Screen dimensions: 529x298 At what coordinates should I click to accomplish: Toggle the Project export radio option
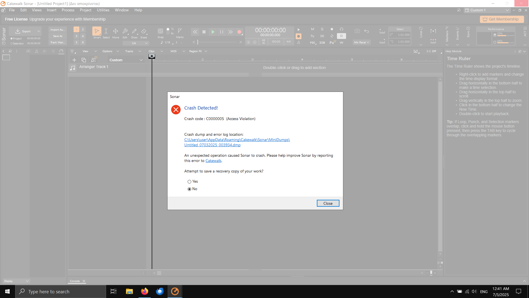12,39
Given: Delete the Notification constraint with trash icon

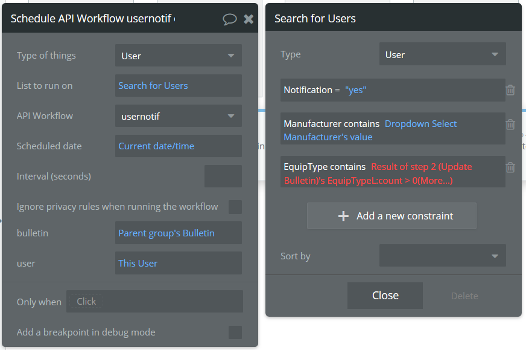Looking at the screenshot, I should [x=510, y=90].
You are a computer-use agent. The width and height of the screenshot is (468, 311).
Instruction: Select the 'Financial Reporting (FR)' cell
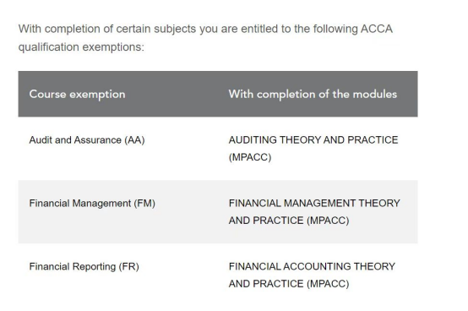pos(84,266)
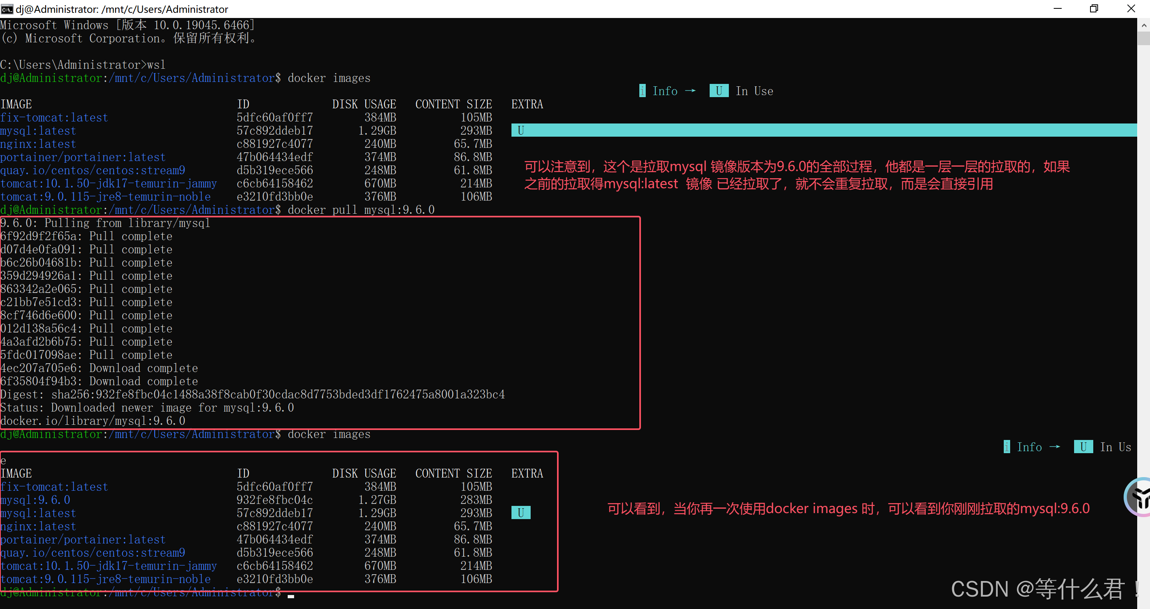Click the mysql:9.6.0 image name in list

35,500
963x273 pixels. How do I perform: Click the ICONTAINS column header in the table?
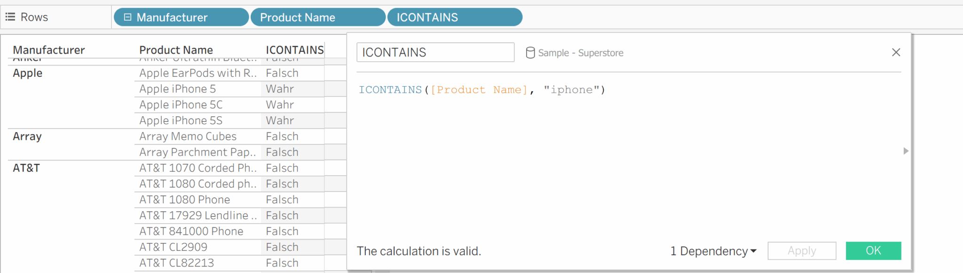(x=294, y=49)
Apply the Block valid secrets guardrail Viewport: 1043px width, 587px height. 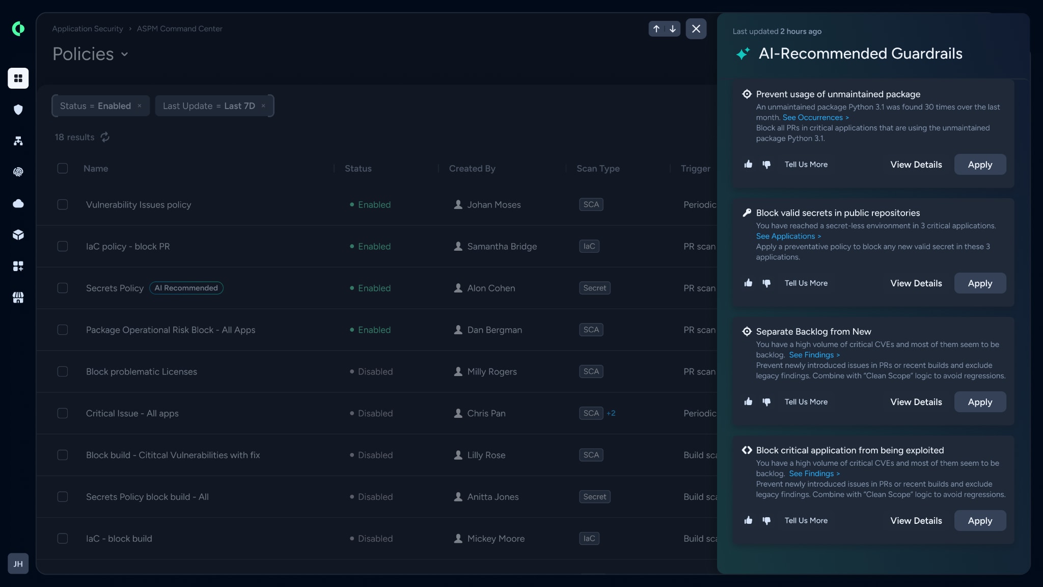coord(979,283)
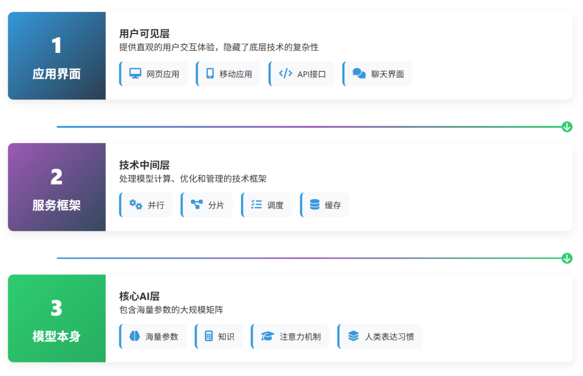Click the 人类表达习惯 layers icon
The image size is (583, 376).
pos(353,336)
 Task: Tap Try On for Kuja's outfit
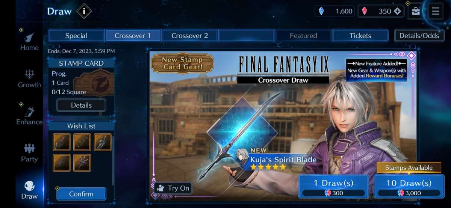[173, 188]
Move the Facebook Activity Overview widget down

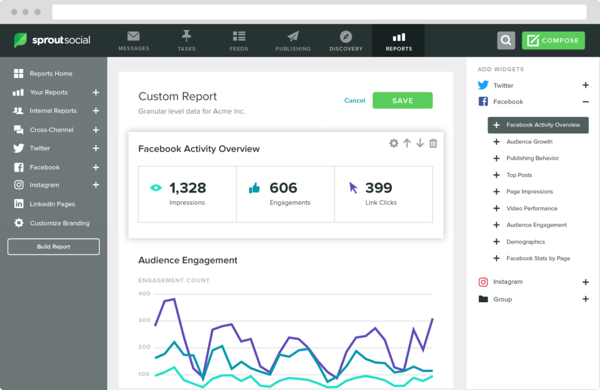pos(420,142)
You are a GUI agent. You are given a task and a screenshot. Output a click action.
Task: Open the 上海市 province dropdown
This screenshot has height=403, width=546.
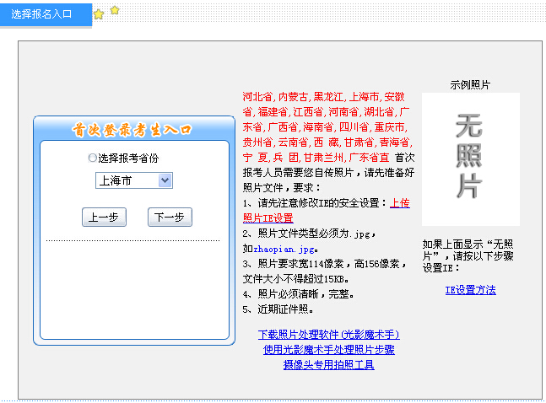pyautogui.click(x=132, y=180)

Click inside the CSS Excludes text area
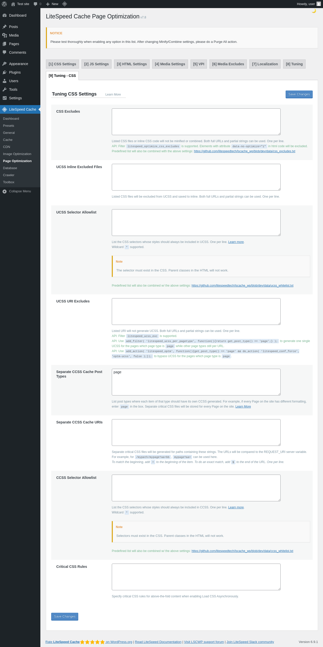[196, 122]
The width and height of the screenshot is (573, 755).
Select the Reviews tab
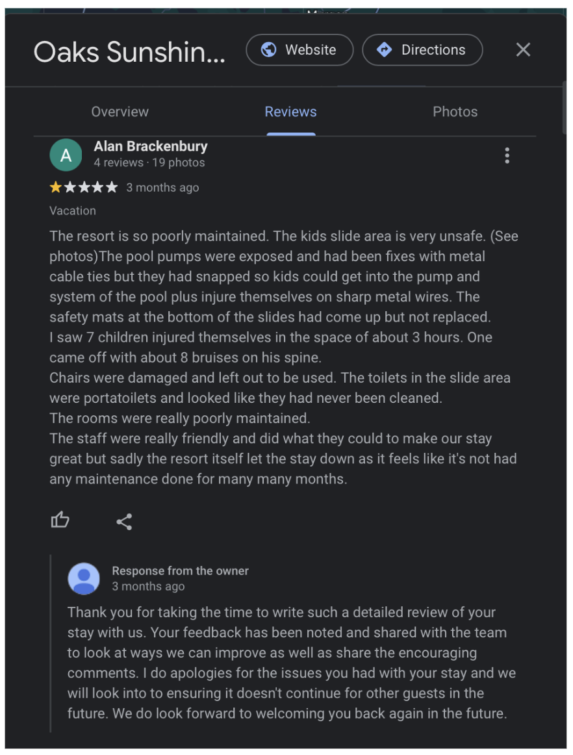(290, 112)
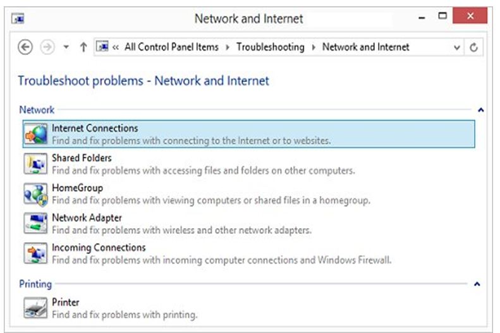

- Exercise objective
Please reproduce everything from the line containing "Task: Tap Try On for Kuja's outfit" down to the end of the records, keeping each line as it stands and leaving the pictures out of your answer.

- The result
 Task: Tap Try On for Kuja's outfit
[173, 188]
Move the Facebook Activity Overview widget down

pos(420,142)
You are a GUI agent. You are given a task and a screenshot. Output a click action.
Task: Open the 上海市 province dropdown
This screenshot has height=403, width=546.
pyautogui.click(x=132, y=180)

Click inside the CSS Excludes text area
[196, 122]
The width and height of the screenshot is (573, 755).
Select the Reviews tab
(290, 112)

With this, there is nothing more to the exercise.